[START OF AVAILABLE RECORDS]

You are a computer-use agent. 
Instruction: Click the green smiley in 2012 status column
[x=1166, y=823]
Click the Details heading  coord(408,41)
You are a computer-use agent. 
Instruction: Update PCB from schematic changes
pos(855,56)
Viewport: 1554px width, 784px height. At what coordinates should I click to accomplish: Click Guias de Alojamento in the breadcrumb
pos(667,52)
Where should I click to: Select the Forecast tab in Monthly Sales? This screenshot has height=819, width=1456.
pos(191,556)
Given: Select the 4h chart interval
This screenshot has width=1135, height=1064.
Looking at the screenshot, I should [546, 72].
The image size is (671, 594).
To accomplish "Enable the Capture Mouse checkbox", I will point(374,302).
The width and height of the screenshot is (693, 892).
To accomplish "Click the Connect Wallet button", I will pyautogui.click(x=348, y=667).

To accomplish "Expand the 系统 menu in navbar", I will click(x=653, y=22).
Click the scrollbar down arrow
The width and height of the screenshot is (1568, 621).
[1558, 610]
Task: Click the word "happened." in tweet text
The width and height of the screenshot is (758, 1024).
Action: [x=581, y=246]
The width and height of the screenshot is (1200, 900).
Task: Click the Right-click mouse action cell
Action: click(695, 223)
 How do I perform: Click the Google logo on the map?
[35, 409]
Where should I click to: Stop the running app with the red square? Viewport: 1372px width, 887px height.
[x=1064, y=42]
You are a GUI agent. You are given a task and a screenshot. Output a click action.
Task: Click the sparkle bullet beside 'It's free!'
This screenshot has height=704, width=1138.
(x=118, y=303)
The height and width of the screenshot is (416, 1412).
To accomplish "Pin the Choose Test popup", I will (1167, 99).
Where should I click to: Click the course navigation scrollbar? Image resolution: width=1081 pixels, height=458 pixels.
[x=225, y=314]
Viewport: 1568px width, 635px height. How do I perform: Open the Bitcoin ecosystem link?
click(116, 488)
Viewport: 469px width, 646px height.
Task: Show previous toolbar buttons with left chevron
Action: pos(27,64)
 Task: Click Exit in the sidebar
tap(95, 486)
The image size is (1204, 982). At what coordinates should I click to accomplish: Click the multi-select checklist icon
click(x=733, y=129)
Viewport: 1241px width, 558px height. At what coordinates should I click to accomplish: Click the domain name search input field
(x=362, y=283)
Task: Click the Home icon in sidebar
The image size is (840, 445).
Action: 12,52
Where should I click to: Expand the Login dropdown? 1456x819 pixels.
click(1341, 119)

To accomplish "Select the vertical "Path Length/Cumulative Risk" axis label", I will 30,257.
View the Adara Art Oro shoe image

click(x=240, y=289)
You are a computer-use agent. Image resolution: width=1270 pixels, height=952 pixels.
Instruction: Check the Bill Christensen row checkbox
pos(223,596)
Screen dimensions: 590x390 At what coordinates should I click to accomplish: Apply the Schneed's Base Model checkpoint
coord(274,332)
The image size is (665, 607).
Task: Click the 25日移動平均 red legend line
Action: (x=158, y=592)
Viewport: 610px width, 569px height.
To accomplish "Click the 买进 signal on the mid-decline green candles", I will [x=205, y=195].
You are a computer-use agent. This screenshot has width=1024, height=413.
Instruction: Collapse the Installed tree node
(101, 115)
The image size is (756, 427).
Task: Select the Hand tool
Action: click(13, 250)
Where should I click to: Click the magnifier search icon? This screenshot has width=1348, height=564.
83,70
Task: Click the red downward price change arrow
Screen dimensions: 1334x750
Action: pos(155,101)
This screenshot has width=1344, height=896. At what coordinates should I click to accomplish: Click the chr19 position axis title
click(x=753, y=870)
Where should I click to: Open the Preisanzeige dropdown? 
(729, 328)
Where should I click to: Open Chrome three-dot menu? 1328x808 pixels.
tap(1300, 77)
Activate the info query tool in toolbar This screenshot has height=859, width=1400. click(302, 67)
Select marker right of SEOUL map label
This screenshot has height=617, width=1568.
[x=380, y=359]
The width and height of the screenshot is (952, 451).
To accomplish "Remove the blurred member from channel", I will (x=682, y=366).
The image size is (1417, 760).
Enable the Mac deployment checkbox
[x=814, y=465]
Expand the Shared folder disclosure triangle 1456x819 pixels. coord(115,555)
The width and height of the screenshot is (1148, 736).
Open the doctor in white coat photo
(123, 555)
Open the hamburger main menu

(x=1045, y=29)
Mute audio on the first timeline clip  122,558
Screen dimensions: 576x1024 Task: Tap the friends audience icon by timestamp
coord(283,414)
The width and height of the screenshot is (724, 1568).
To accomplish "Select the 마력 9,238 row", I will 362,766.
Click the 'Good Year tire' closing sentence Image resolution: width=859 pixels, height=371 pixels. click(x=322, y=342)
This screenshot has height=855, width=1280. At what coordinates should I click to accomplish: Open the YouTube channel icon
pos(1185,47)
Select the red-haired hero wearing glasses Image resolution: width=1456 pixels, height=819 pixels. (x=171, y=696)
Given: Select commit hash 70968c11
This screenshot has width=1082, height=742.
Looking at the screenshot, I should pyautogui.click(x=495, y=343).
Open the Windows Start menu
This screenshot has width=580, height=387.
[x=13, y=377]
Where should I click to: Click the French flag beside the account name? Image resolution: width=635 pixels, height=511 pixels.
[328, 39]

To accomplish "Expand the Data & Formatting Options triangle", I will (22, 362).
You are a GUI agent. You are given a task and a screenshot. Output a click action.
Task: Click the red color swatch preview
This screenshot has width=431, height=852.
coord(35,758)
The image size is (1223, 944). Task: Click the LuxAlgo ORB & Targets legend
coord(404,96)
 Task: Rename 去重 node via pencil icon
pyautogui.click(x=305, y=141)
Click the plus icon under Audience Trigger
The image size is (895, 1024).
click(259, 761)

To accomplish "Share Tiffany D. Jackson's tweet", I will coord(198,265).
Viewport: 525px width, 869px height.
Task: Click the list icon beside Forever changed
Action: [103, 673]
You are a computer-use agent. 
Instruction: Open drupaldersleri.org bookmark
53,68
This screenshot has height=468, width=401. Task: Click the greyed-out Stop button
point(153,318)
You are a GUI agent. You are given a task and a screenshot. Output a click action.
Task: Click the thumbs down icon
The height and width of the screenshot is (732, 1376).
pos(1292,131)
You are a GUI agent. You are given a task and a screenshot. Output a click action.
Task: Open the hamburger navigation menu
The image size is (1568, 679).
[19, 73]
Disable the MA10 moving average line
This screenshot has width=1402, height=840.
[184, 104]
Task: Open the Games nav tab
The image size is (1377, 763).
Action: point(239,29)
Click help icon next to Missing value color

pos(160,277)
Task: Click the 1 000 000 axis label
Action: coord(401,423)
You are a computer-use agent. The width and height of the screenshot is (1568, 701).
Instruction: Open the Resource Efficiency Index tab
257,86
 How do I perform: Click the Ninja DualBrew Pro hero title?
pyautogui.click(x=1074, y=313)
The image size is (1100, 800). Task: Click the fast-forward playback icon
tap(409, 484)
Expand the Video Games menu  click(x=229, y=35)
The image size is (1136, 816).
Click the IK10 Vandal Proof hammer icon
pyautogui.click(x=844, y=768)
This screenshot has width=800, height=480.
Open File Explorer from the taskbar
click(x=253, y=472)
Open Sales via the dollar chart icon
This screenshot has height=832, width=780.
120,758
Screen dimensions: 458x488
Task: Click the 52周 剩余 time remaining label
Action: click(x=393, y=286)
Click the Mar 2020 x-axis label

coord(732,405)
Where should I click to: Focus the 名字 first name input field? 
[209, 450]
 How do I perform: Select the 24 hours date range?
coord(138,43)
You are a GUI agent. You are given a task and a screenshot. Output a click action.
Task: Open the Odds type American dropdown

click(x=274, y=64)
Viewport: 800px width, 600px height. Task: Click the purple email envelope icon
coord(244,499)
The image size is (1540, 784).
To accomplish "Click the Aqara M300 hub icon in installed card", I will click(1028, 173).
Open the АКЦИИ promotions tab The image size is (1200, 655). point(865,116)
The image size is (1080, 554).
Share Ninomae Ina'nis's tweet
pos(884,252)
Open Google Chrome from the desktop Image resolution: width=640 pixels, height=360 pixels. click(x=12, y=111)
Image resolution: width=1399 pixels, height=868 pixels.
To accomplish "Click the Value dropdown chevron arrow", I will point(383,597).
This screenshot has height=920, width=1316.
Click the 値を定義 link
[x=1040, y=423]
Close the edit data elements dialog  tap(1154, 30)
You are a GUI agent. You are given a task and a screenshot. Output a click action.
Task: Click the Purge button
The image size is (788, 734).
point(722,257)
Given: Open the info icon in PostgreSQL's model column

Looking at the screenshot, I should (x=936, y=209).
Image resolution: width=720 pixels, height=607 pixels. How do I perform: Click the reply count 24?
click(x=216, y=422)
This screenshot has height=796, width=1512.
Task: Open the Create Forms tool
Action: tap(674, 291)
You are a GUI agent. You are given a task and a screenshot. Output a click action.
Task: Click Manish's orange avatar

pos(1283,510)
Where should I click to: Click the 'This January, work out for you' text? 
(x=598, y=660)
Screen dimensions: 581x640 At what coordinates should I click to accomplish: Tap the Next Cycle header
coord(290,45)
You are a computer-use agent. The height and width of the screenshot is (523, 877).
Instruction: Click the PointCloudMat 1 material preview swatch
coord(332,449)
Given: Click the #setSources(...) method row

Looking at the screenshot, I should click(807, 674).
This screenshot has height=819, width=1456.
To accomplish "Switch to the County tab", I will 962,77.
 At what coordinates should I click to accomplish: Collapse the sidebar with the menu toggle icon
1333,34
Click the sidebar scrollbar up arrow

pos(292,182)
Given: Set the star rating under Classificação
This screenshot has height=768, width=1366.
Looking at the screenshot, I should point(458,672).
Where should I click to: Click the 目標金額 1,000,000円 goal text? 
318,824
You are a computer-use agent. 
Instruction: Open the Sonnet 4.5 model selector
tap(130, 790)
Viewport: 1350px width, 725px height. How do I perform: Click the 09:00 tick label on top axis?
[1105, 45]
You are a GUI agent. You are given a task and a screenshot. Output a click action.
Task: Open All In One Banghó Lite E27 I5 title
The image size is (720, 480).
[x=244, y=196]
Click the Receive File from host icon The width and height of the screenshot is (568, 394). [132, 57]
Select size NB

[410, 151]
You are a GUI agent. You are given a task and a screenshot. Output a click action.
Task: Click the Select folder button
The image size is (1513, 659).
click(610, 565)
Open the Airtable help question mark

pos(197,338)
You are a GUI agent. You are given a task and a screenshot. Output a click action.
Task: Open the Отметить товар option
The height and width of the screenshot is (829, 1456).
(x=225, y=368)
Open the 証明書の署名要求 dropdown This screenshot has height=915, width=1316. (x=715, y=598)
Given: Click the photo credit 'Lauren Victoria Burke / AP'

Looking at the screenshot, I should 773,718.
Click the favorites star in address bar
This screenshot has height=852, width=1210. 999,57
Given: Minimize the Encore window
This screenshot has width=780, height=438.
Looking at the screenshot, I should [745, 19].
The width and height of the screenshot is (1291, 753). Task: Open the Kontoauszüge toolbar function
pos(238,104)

[END OF AVAILABLE RECORDS]

[EXERCISE AIM]
Rewrite the listing lines from the line containing "Viewport: 800px width, 600px" through the line containing "will click(1028, 173)." as a Markdown table with the columns Row and Line, skipping any blank lines.

[RESULT]
| Row | Line |
|---|---|
| 1 | Viewport: 800px width, 600px height. Task: Click the purple email envelope icon |
| 2 | coord(244,499) |
| 3 | The image size is (1540, 784). |
| 4 | To accomplish "Click the Aqara M300 hub icon in installed card", I will click(1028, 173). |